Task requirements —
Extract every line of the data below that contains the word "should". Uppercase and lowercase count as different.

Records for the exercise —
━━━━

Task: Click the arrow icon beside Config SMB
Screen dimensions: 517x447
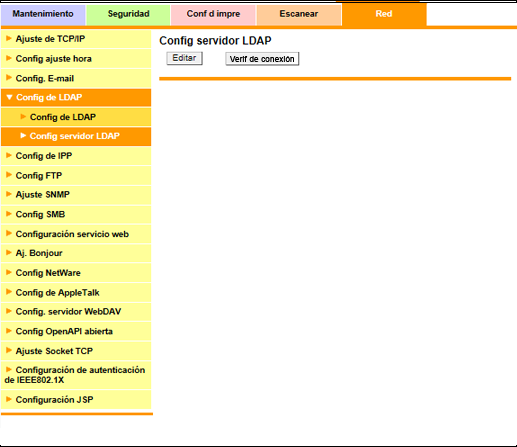Action: point(9,214)
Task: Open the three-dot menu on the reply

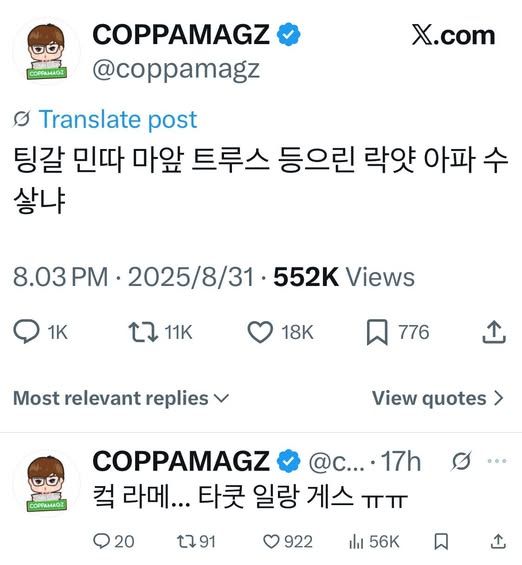Action: pos(497,461)
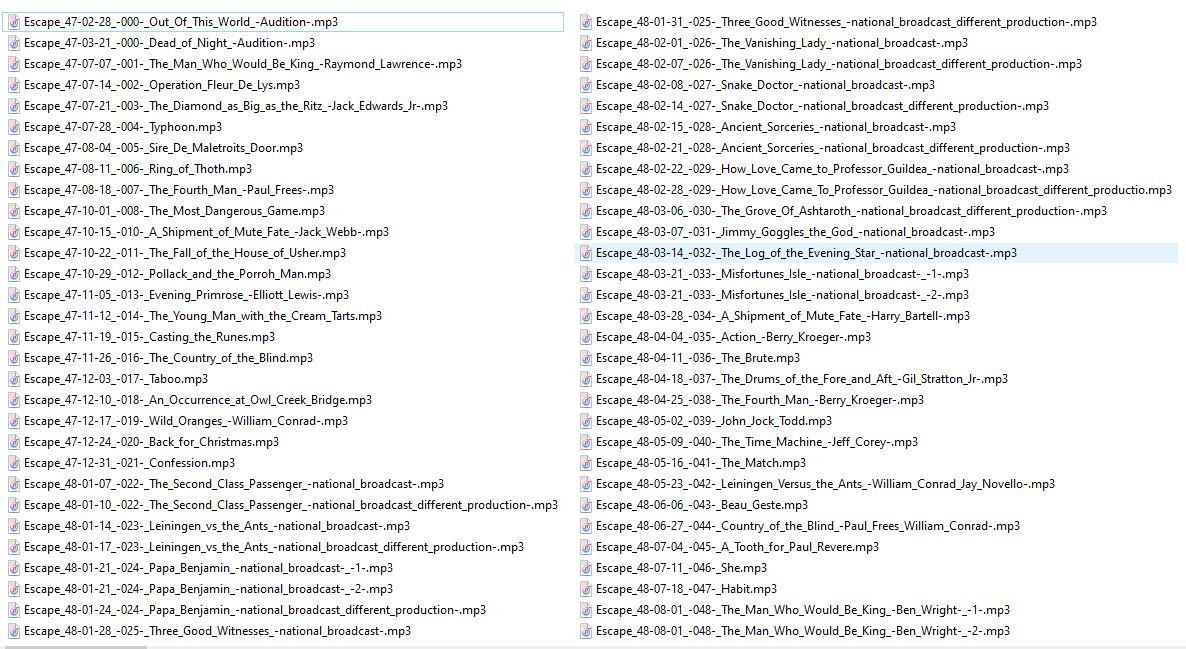Select Back_for_Christmas.mp3 file
This screenshot has width=1186, height=649.
point(151,442)

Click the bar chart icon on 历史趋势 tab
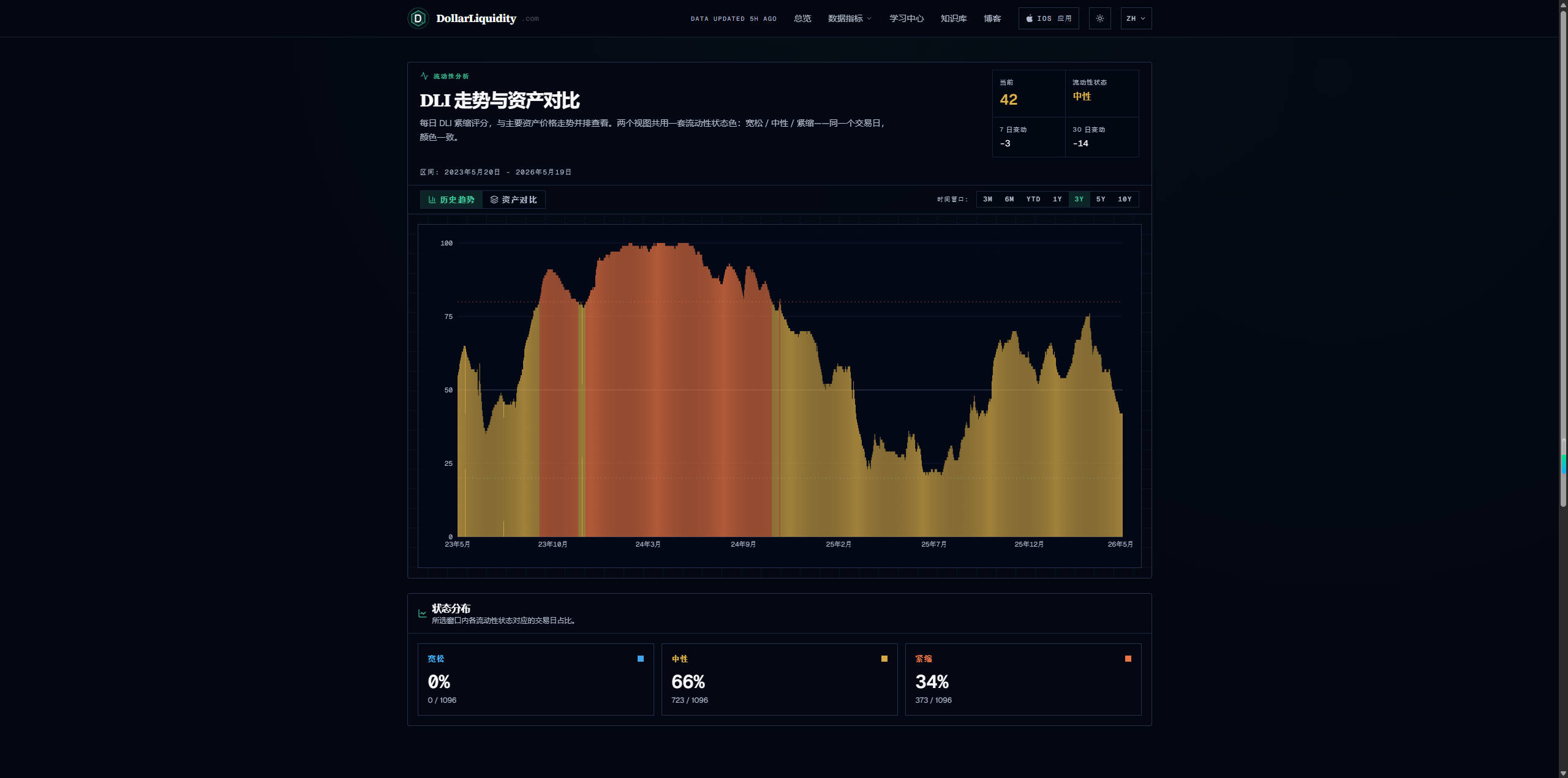pos(432,200)
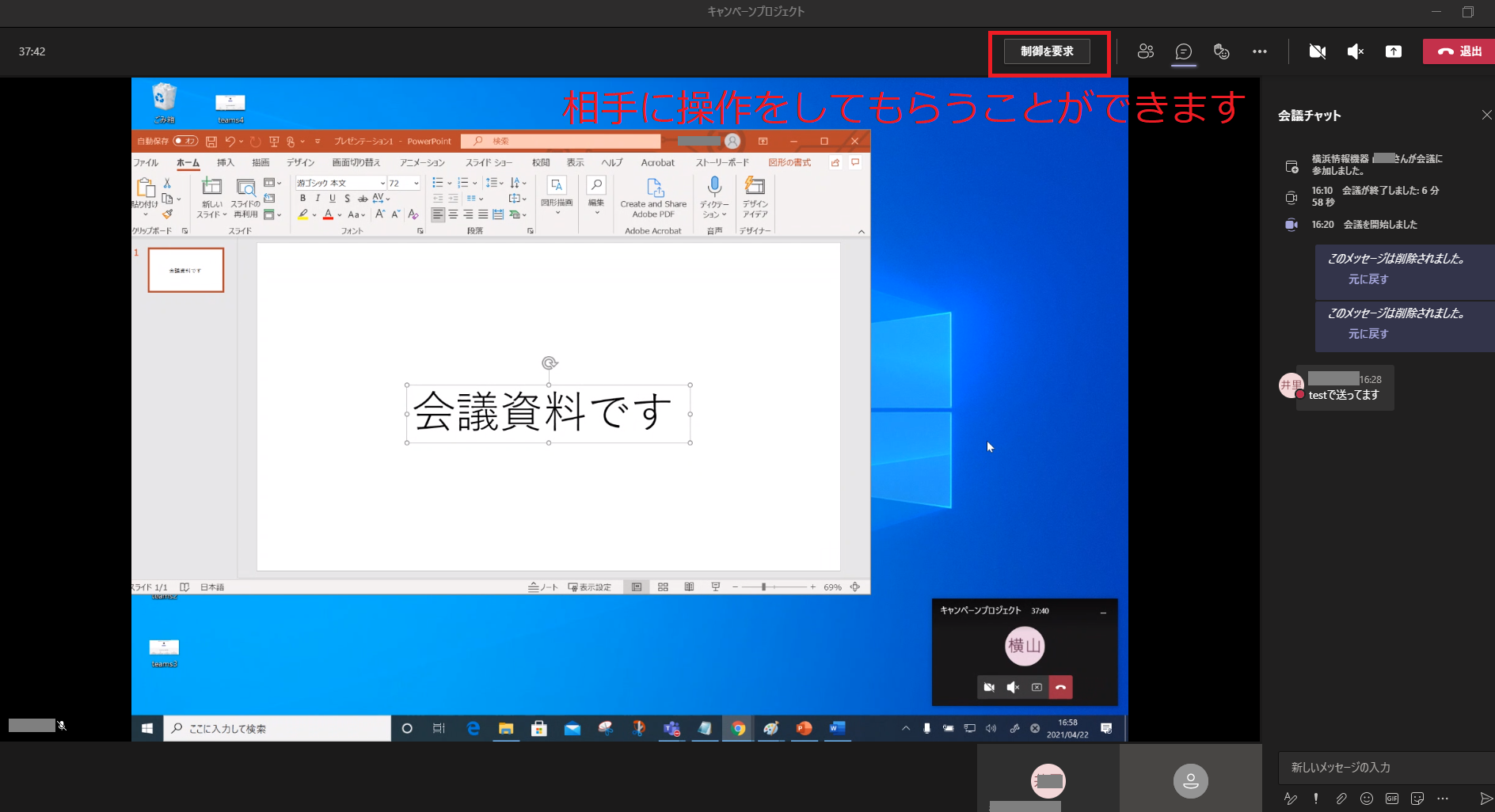Open the participants list icon

point(1145,51)
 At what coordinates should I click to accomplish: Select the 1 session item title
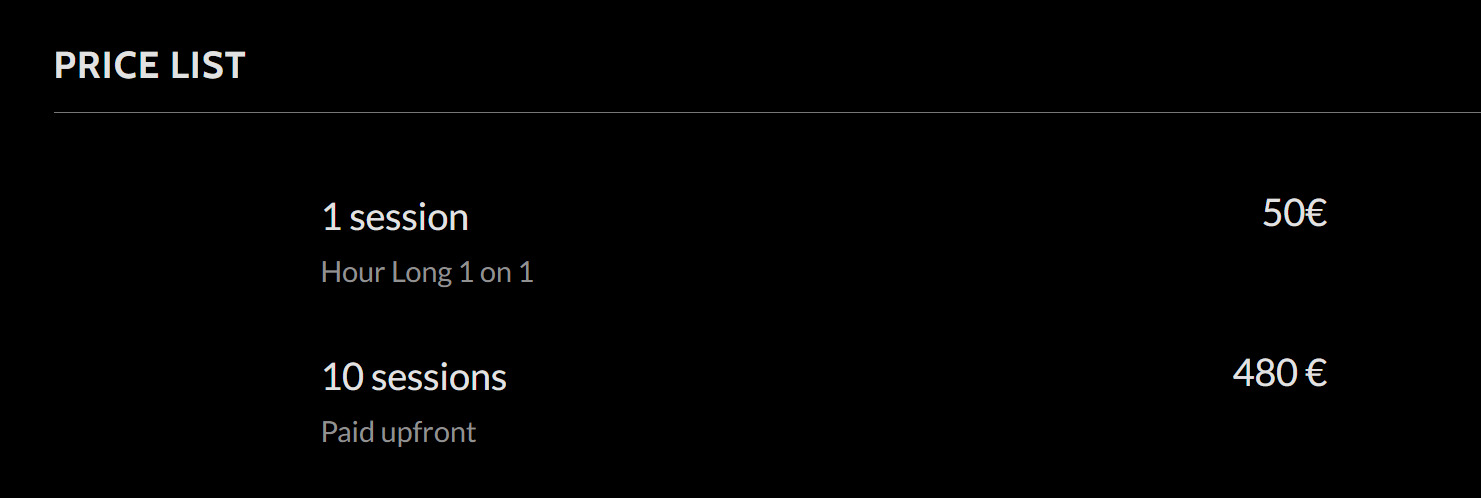tap(395, 217)
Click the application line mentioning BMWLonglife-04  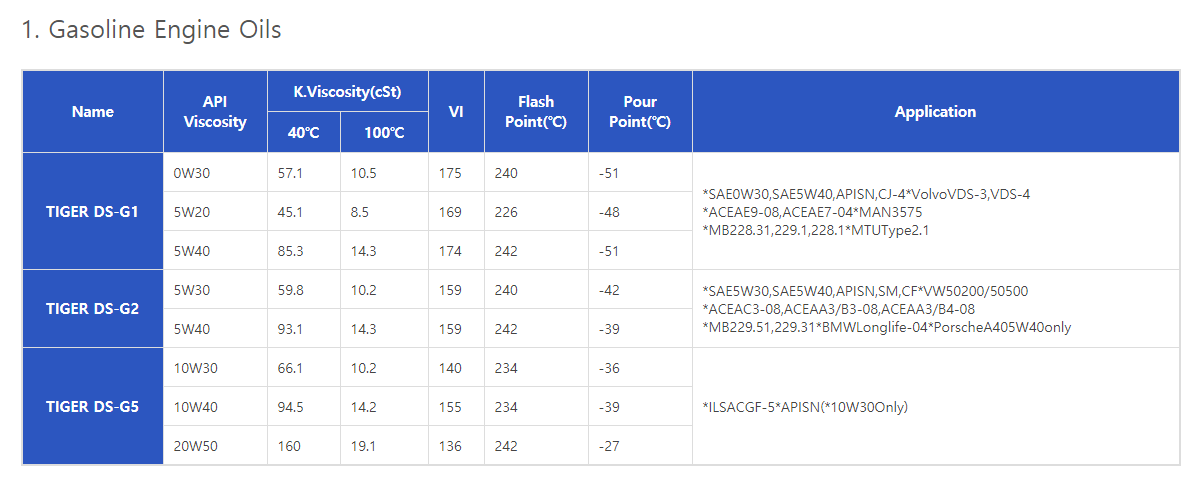pyautogui.click(x=887, y=327)
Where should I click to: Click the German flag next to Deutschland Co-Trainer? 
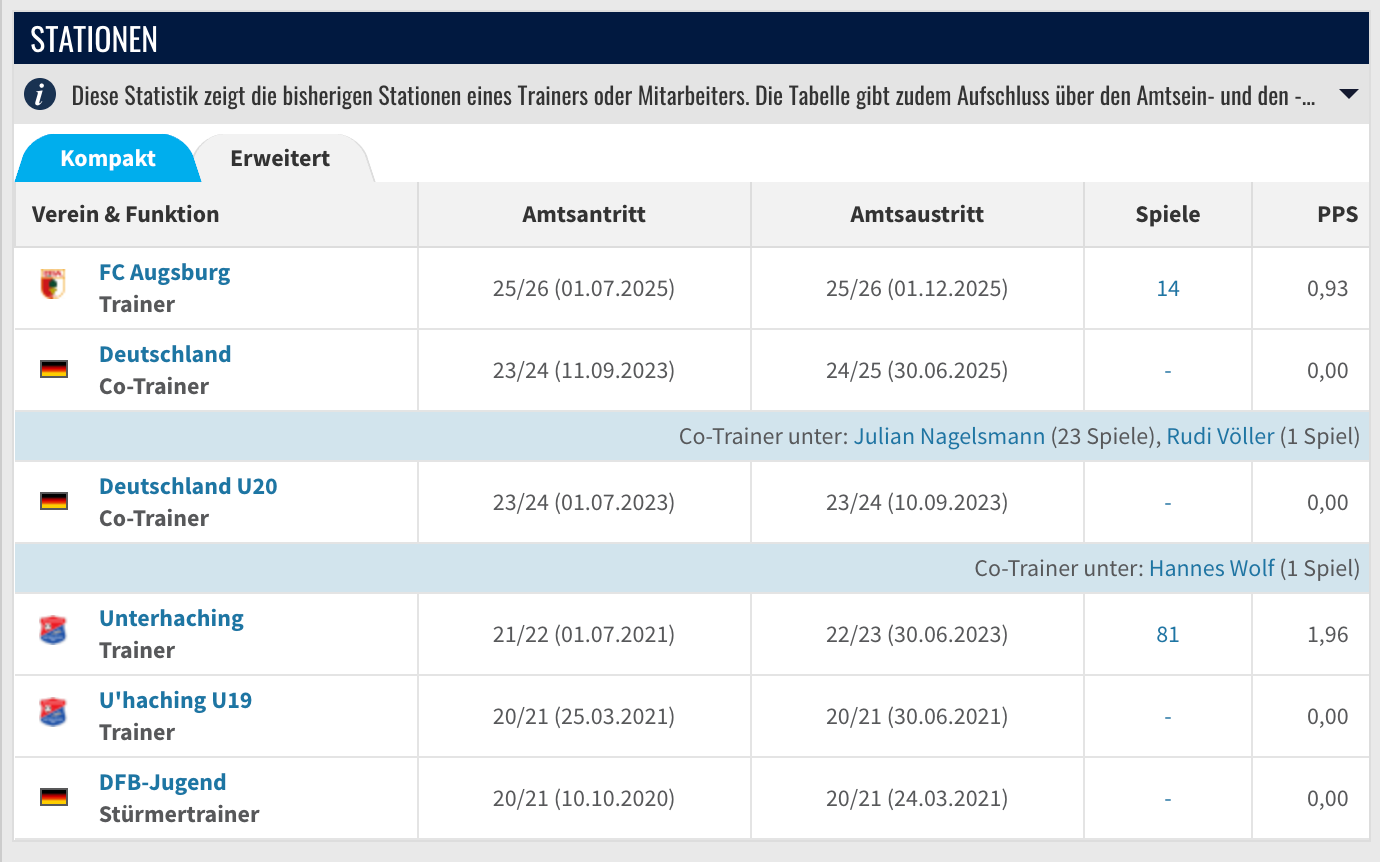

━━━━

Output below —
 At what coordinates should I click to accomplish: Select the 1 session item title
Where should I click to: Click the German flag next to Deutschland Co-Trainer? 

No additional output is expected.